■ **Requirements**:
Format the stretch from the line containing "You are a GUI" through the line containing "tap(168, 345)" as a Markdown table with the columns No. and Item line, skipping any blank lines. Number each row.

Records in a dataset:

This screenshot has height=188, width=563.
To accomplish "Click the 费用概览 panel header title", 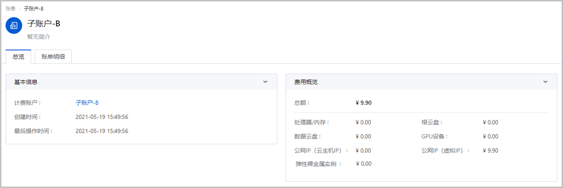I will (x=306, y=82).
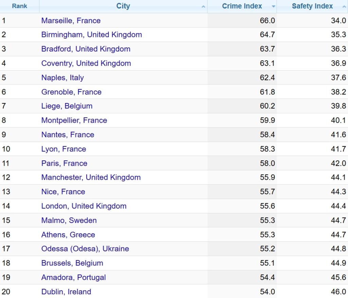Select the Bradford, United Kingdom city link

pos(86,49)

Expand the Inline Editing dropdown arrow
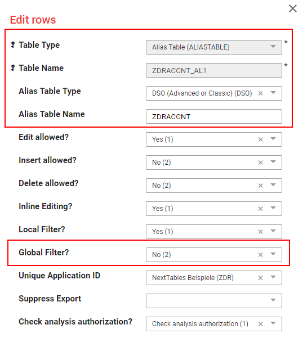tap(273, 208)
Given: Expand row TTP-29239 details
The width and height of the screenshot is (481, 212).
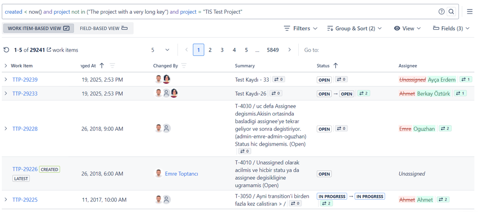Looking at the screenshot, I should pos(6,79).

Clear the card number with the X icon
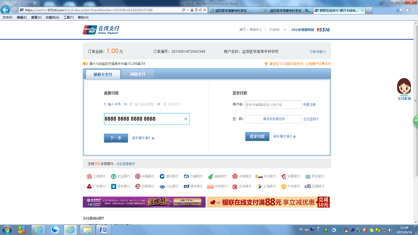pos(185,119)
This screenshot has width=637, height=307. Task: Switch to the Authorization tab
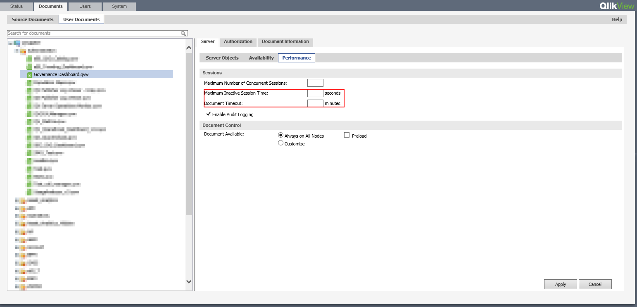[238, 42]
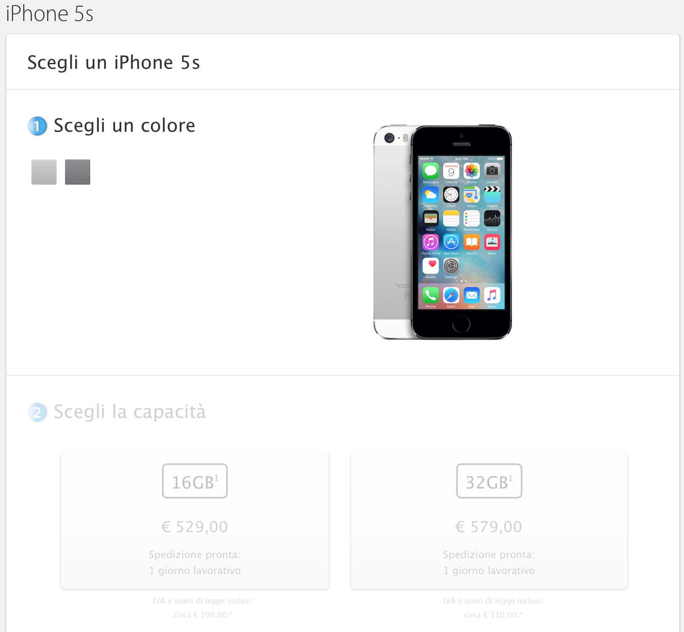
...
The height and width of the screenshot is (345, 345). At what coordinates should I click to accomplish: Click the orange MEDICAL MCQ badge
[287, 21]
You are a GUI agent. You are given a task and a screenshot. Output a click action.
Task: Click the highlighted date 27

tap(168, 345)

■ **Final answer**:
| No. | Item line |
|---|---|
| 1 | You are a GUI agent. You are given a task and a screenshot. Output a click action. |
| 2 | Task: Click the highlighted date 27 |
| 3 | tap(168, 345) |